Bisnis.com, JAKARTA – Pemerintah hanya membatasi pemanfaatan fasilitas fiskal berupa tarif 3 persen lebih rendah dari tarif normal kepada emiten yang melakukan pembelian kembali saham maksimal sampai 30 September 2020.
Kebijakan ini tertuang dalam Peraturan Pemerintah No.29/2020 tentang Fasilitas Pajak Penghasilan (PPh) Dalam Rangka Penanganan Corona Virus Disease 2019 (Covid-19).
“Jadi emiten di bursa yang sudah memanfaatkan tarif PPh Badan 3 persen lebih rendah dari tarif normal, tetap dapat memanfaatkan tarif tersebut walaupun melakukan buy back sahamnya yang menyebabkan saham publik menjadi kurang dari 40 persen,” kata Direktur Penyuluhan Pelayanan & Hubungan Masyarakat (P2 Humas) Ditjen Pajak Hestu Yoga Saksama, Minggu (21/6/2020).
Yoga, menjelaskan batas waktu untuk melakukan buy back adalah akhir September dan fasilitas tarif pajak 3 persen lebih rendah ini tetap akan berlaku untuk tahun pajak 2020, 2021 dan 2022. Menurutnya, saham harus dijual kembali paling lambat 30 September 2022, sehingga dapat memenuhi persyaratan seperti di PP 56/2015 tersebut.

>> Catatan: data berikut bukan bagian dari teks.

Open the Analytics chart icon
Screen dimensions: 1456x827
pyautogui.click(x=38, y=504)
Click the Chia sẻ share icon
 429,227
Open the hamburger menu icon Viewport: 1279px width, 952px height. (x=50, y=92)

Namun jika ketentuan ini tidak dilakukan, maka tarif pajak 3 persen lebih rendah tidak dapat diterapkan untuk tahun pajak 2023. Sementara bila buy back dilakukan setelah 30 September 2020 dan menyebabkan persyaratan untuk memanfaatkan tarif pajak 3 persen lebih rendah tidak terpenuhi, maka fasilitas tersebut tidak dapat dimanfaatkan pada tahun ini.
Adapun pemberian fasilitas pajak bagi emiten yang melakukan pembelian kembali saham dengan batas waktu 30 September 2020, mengacu pada penetapan masa darurat pandemi Covid-19 yang ditetapkan oleh Badan Nasional Penanggulangan Bencana (BNPB).
“Betul sekali (terkait darurat covid – 19) 6 bulan dari Maret – September 2020. [Fasilitas yang lain bisa diperpanjang], untuk buy back sesuai sesuai PP 29/2020, tidak,” tukasnya.